Что делать с Елагиным? Зачем было ввязываться с ним в этот двусмысленный разговор. Поставил себя в срамное положение. Дал слишком ответственное психологическое обещание. Теперь голым чаепитием не отделаешься. Вообще сочтет кретином. Послезапойная психика особенно мнительна и склонна изобретать неприятности и неприятелей. В другое время, в развесисто пьяном или надежно трезвом виде Дир Сергеевич плюнул бы на все эти невнятные страхи и обиды и растер. Но не сейчас. Он тупо, неталантливо напрягся и начал сочинять какую-нибудь весомую причину для завтрашнего рандеву с майором. Чтобы Елагин, услышав его речь, ахнул и отвесил нижнюю челюсть. Потом можно будет не продолжать, замотать, но утвердить себя как человека значительного необходимо. Хотя бы в самом начале.
Всю ночь ворочался в постели. Пару раз забредало в голову подлое и непонятно чье предложение – да тресни ты сто пятьдесят – и все, а завтра разберемся.
Просыпался в поту от страха, что сорвался.
Второй раз проснулся от телефонного звонка. И звонок этот был ужасен.
Родственники из провинции!
Только, только он начал успокаиваться и обретать реальный взгляд на свои отношения с майором Елагиным, как его снова полоснули по нервам. И из них закапал чистейший столичный яд.
Тетя Луша с Приколотного с сестрой соседки тетей Таней привезли лука на продажу три мешка. Стоят на перроне Киевского вокзала. Звонили Коле, звонили Клаве (мать братьев), его нет, а она хворает. Вывод: приезжай, Митя, помоги.

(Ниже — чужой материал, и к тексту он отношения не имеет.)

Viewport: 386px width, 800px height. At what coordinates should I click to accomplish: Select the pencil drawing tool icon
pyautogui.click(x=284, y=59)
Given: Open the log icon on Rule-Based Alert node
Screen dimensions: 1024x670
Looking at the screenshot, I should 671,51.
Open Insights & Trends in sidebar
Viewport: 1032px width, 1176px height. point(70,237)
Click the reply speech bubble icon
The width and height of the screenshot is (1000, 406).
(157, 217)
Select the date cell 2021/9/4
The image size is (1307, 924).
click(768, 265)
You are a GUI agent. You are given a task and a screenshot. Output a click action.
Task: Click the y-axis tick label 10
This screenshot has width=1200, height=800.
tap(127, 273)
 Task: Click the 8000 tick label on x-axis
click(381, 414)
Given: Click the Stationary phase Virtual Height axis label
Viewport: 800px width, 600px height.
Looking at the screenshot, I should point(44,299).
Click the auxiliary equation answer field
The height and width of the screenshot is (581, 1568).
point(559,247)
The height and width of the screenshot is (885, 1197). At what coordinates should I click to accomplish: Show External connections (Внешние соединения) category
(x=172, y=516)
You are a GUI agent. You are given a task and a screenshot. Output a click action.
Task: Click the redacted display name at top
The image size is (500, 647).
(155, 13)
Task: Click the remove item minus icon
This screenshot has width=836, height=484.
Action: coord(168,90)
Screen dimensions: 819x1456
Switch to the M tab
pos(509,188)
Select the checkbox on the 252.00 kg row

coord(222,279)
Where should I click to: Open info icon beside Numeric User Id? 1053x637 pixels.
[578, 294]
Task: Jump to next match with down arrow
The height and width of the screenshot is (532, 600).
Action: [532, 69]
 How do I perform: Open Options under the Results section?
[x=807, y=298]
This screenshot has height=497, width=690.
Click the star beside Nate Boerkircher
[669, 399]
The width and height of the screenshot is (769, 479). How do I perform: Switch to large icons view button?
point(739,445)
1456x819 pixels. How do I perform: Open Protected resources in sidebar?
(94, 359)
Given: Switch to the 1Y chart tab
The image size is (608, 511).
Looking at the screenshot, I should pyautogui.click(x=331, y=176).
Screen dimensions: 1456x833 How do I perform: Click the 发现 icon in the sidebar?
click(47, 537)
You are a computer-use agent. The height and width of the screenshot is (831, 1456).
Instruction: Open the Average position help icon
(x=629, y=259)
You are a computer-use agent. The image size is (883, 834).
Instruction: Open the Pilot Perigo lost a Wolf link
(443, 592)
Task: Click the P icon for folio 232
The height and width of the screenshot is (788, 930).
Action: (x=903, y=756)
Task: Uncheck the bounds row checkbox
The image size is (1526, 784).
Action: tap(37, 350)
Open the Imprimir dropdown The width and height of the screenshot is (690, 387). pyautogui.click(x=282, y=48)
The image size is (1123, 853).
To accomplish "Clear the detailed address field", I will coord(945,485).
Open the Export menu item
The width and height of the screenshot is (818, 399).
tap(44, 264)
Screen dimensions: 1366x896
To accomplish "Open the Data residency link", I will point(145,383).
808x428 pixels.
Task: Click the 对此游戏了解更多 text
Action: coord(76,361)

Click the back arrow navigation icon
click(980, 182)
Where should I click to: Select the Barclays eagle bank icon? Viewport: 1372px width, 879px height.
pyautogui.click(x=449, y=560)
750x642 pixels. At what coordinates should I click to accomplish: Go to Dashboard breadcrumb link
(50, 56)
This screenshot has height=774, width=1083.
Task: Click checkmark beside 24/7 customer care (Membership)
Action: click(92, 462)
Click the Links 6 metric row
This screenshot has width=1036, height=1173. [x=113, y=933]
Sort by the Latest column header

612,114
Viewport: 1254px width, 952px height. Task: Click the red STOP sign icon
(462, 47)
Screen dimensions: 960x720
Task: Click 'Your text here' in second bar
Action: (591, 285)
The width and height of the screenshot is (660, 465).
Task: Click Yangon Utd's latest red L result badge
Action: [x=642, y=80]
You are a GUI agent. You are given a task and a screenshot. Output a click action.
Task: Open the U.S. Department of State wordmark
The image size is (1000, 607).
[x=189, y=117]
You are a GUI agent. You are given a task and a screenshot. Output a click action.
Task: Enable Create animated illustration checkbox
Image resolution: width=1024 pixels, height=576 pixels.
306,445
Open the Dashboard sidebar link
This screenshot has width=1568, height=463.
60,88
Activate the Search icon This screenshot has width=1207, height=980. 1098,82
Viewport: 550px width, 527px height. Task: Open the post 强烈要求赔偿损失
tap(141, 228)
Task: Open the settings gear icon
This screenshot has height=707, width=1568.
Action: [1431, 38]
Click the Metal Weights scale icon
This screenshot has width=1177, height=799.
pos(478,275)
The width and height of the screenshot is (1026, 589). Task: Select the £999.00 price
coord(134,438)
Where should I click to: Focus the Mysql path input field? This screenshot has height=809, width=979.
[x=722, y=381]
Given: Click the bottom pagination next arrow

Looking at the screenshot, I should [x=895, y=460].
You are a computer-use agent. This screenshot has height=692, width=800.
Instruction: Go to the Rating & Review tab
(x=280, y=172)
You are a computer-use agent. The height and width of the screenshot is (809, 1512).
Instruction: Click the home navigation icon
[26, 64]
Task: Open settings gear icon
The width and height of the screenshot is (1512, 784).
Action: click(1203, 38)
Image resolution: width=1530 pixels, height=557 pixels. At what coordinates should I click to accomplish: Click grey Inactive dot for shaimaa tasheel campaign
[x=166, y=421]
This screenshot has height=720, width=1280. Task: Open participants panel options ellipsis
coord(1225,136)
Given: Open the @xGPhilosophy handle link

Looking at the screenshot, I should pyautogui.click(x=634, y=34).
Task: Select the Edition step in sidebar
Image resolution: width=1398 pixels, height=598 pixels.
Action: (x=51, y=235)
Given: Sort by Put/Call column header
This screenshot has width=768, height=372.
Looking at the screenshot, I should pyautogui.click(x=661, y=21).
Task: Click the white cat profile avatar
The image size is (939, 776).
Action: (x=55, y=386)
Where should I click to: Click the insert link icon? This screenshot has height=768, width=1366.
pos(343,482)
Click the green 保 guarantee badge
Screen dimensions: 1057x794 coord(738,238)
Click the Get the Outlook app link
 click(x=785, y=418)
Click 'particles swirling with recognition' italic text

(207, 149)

Ярость, охватившая Дира Сергеевича, была страшной, но абсолютно бессильной. Сколько раз он давал понять, что он очень плохой родственник. Выразительно комкал любой телефонный разговор с Приколотным, не откликнулся ни на одно предложение «погостить у наших», всегда выразительно воротил морду, когда от встречи «с нашими» было не уйти (похороны и т. п). И, оказывается, всего этого недостаточно. Стоило Аскольду залететь в украинский застенок, как на голову Дира обрушивается весь брянский лук.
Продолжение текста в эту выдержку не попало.